Le défi principal de l’ODG est la dimension nationale de la STG. Les producteurs sont répartis sur des milliers de kilomètres de côtes, du Cotentin au Pertuis charentais. Les conditions de production varient considérablement d’un bassin à l’autre : la température de l’eau, la salinité, les courants, le marnage, la disponibilité en phytoplancton sont différents en baie de Saint-Brieuc et en baie de l’Aiguillon.

L’ODG doit néanmoins appliquer un cahier des charges unique sur tout le territoire, collecter les déclarations de chaque producteur et assurer une homogénéité de qualité sous le même label.

Volume de déclarations et diversité des situations

Avec plus de 400 entreprises réparties sur de nombreux bassins, le volume de données à traiter est conséquent. Chaque producteur déclare ses surfaces de bouchots, ses dates d’ensemencement, ses volumes de récolte, ses lots commercialisés. Ces informations doivent être consolidées par bassin et au niveau national pour les rapports à l’INAO.

La diversité des situations locales ajoute de la complexité : certains producteurs ne font que de la moule de bouchot, d’autres combinent bouchot et filière. L’ODG doit pouvoir distinguer les volumes éligibles à la STG des volumes hors appellation.

Traçabilité des lots et étiquetage

Le cahier des charges impose que chaque lot commercialisé sous STG soit traçable jusqu’au bassin de production d’origine. L’étiquetage doit mentionner la STG et respecter les règles graphiques du logo européen.

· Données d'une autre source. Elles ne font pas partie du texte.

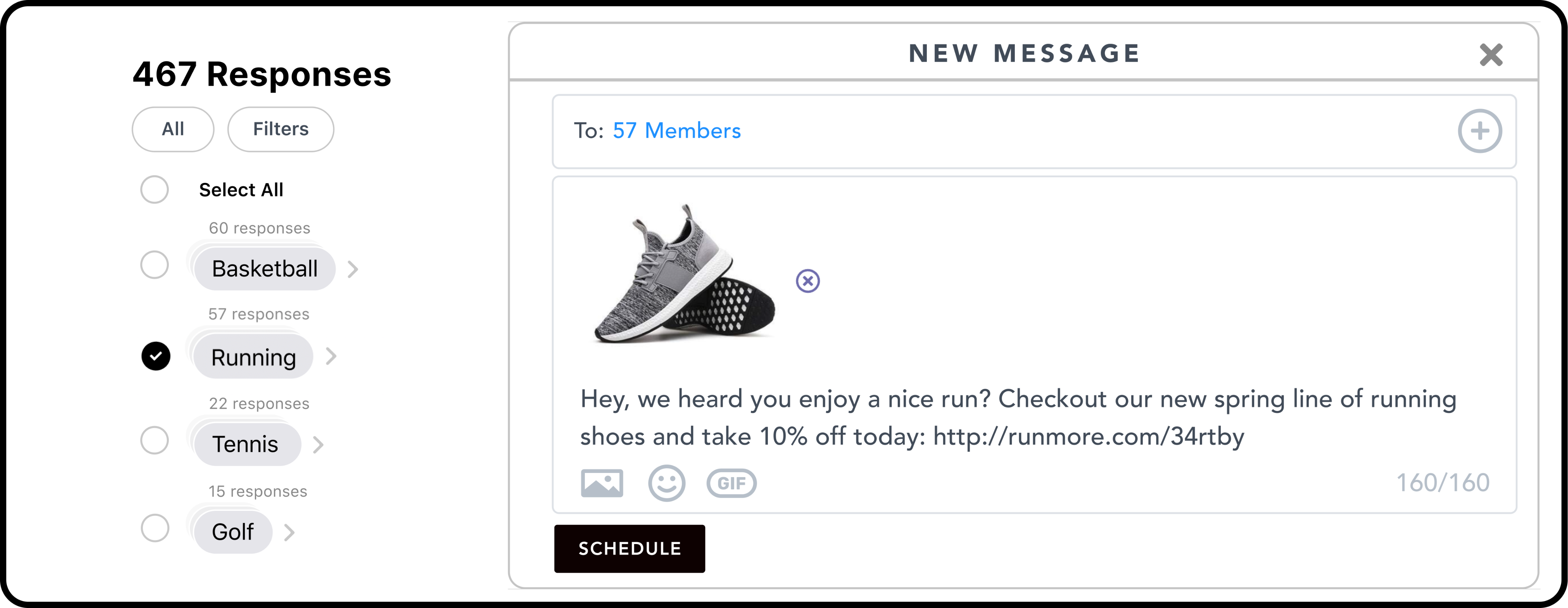Screen dimensions: 1568x608
Task: Check the Basketball responses checkbox
Action: click(x=155, y=265)
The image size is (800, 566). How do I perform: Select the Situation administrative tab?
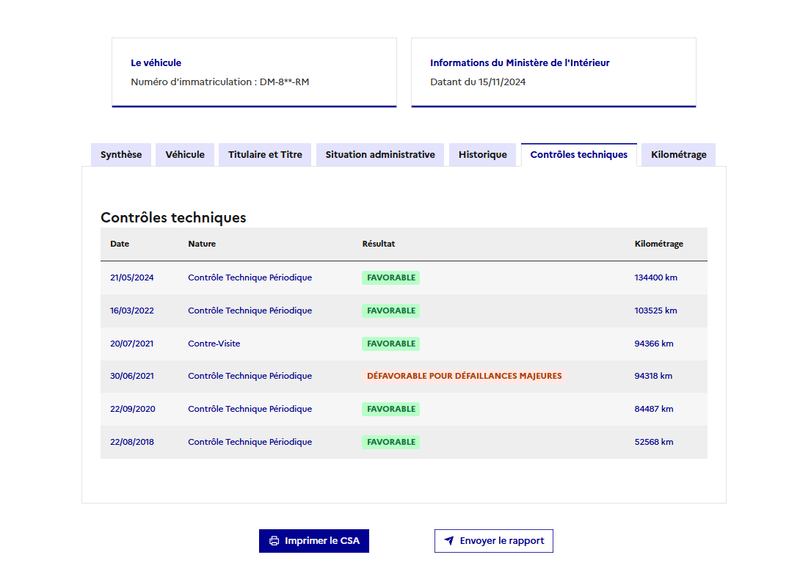[380, 155]
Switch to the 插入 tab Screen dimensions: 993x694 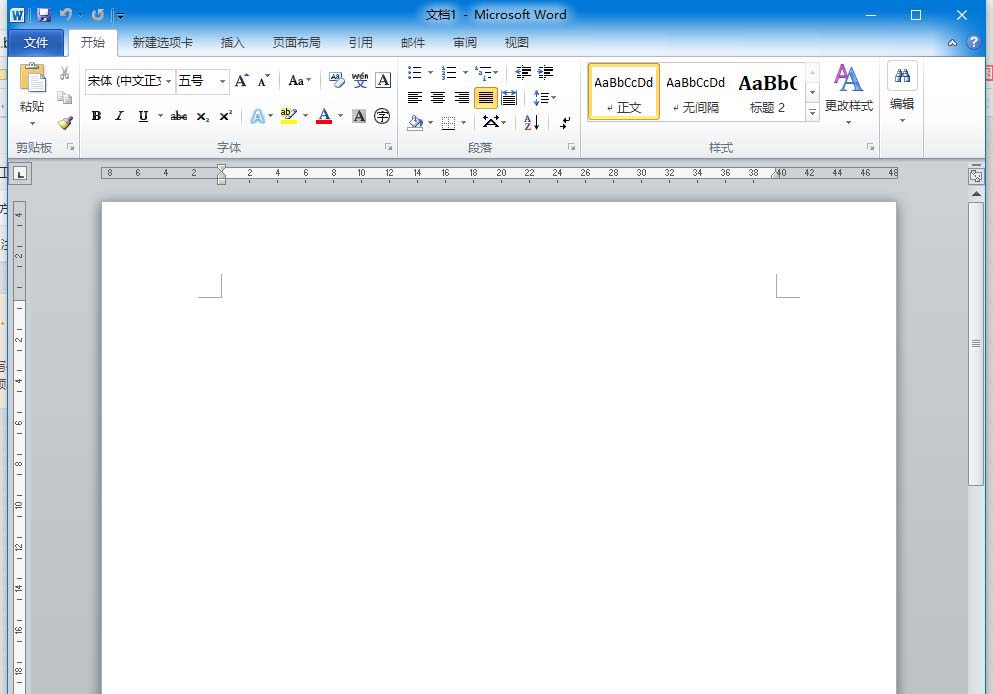232,43
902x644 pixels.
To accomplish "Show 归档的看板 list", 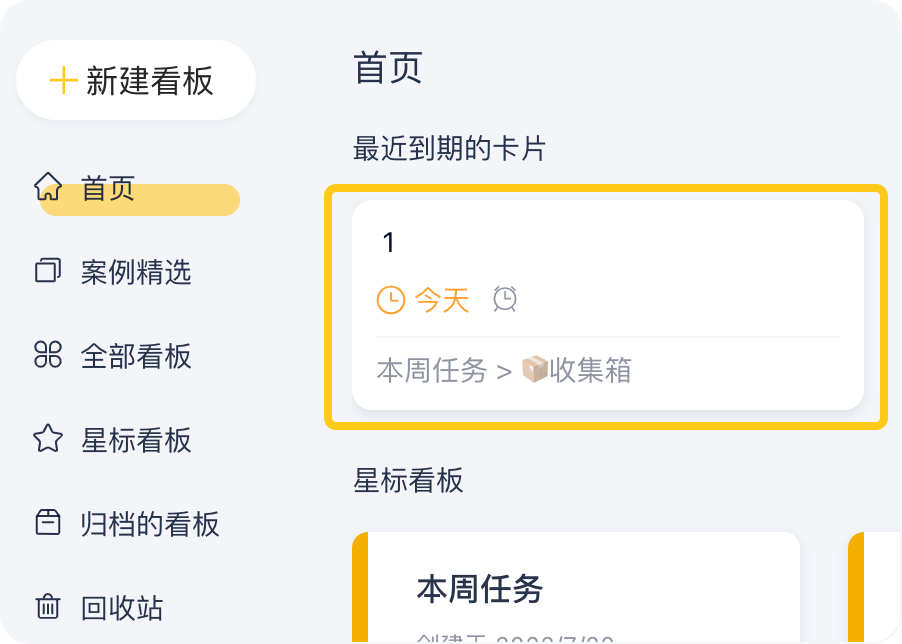I will click(150, 524).
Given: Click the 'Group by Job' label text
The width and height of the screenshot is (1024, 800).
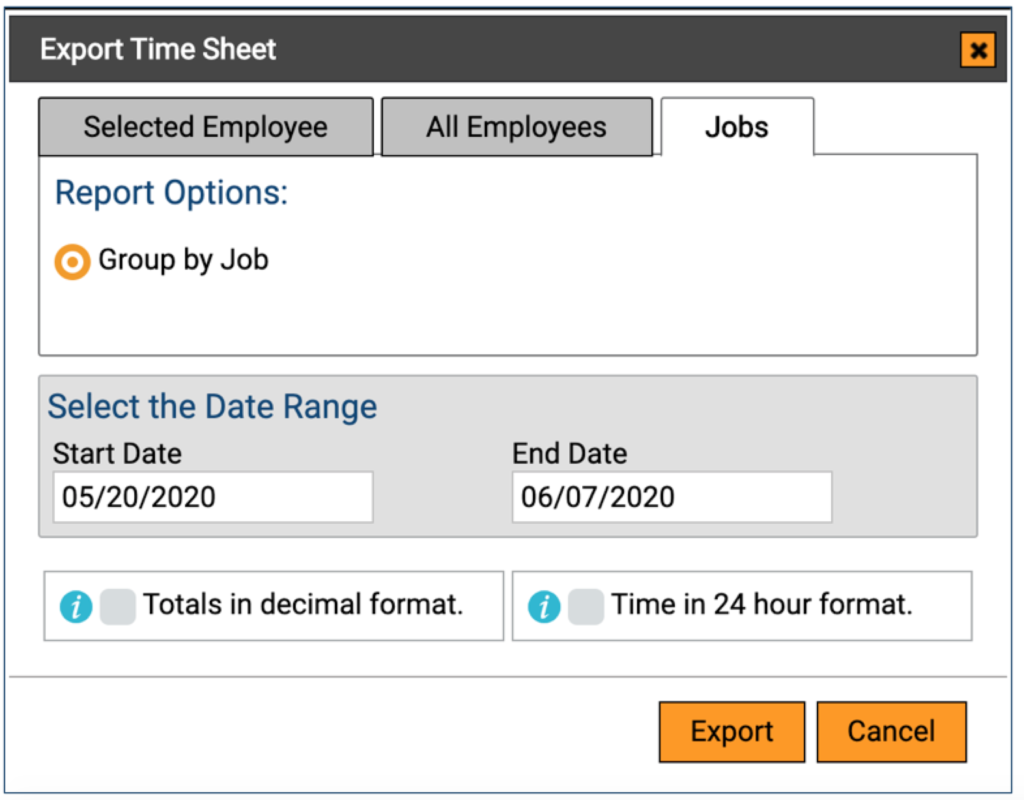Looking at the screenshot, I should (183, 260).
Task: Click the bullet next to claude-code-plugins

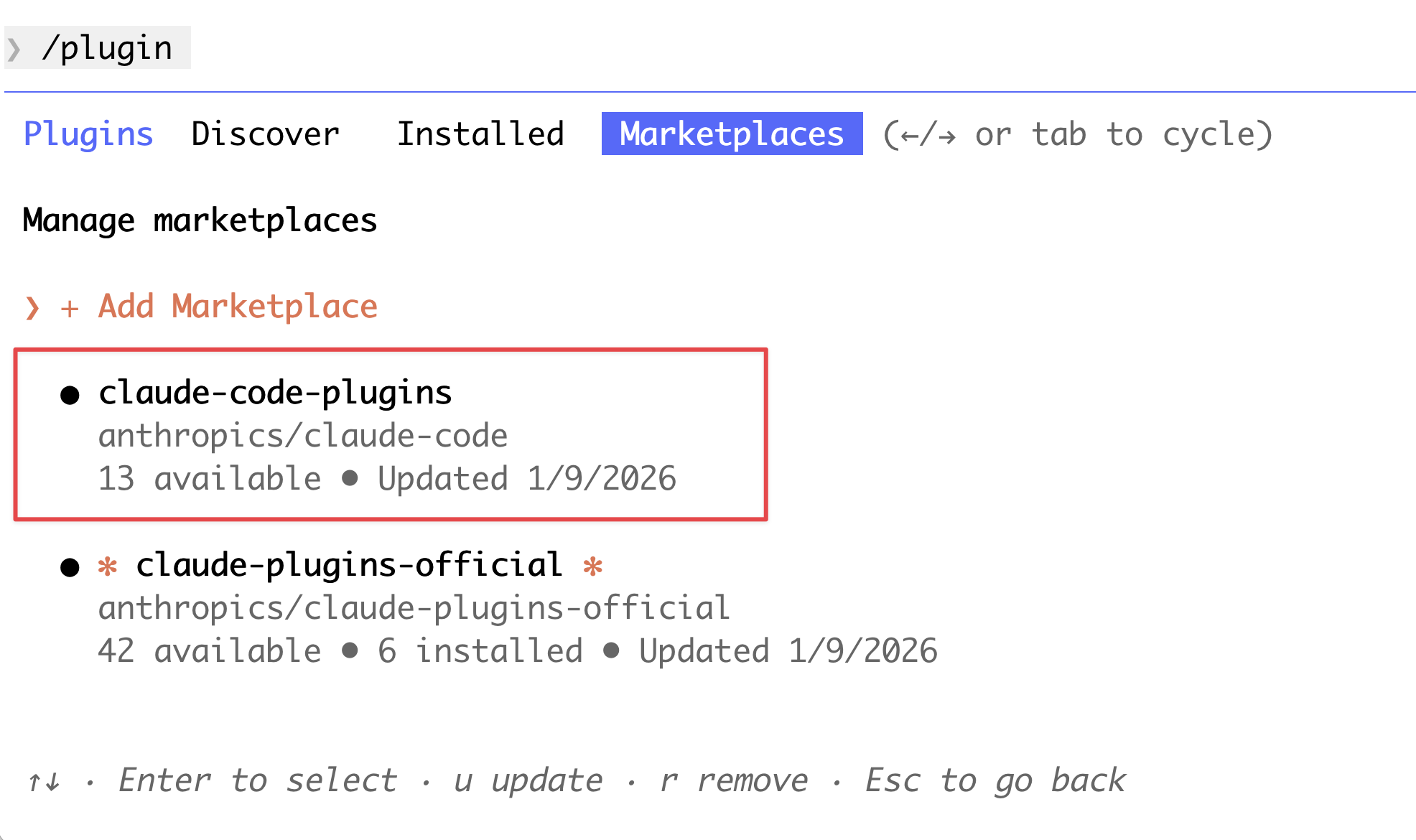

L’ODG vérifie la conformité de l’étiquetage et s’assure que les volumes déclarés sous STG correspondent aux volumes réellement éligibles.

Les obligations de conformité envers l’INAO incluent des bilans matière : les volumes entrants (naissain, transferts) et sortants (ventes sous STG, ventes hors STG, pertes) doivent s’équilibrer.

Contrôles et relations avec l’organisme certificateur

L’organisme de contrôle effectue des visites chez les producteurs pour vérifier le respect du cahier des charges. L’ODG prépare ces contrôles en fournissant la liste des adhérents, les déclarations de production et les données de traçabilité. La qualité de cette préparation dépend directement de la fiabilité des données collectées.

La transition numérique, un impératif pour l’échelle nationale

Gérer une STG nationale avec des outils papier ou des tableurs est tout simplement intenable à cette échelle.

Un portail de déclaration en ligne, accessible à chaque mytiliculteur depuis son exploitation, permet de structurer la collecte de données. Le producteur saisit ses informations de campagne, l’ODG les reçoit instantanément, les vérifie et les consolide. Les relances sont automatiques, les incohérences détectées en amont.

Pour la traçabilité, un registre numérique des lots associant chaque livraison à un bassin d’origine, une date de récolte et un numéro de lot simplifie les contrôles et les audits. L’ODG peut fournir les bilans matière en quelques clics plutôt qu’en plusieurs semaines.

La dimension nationale de la STG rend aussi indispensable un outil de communication efficace : informer les producteurs des évolutions réglementaires, diffuser les comptes rendus de réunion, transmettre les plannings de contrôle. Un espace en ligne dédié, avec des fonctionnalités de notification et de suivi, devient le lien fédérateur entre des producteurs qui ne se croisent jamais physiquement.

La STG Moules de bouchot est la preuve qu’un savoir-faire peut être reconnu à l’échelle nationale. Pour l’ODG qui la porte, le défi est à la mesure de l’ambition : coordonner, tracer et défendre un label sur tout le littoral français. Le numérique est le seul moyen d’y parvenir avec rigueur.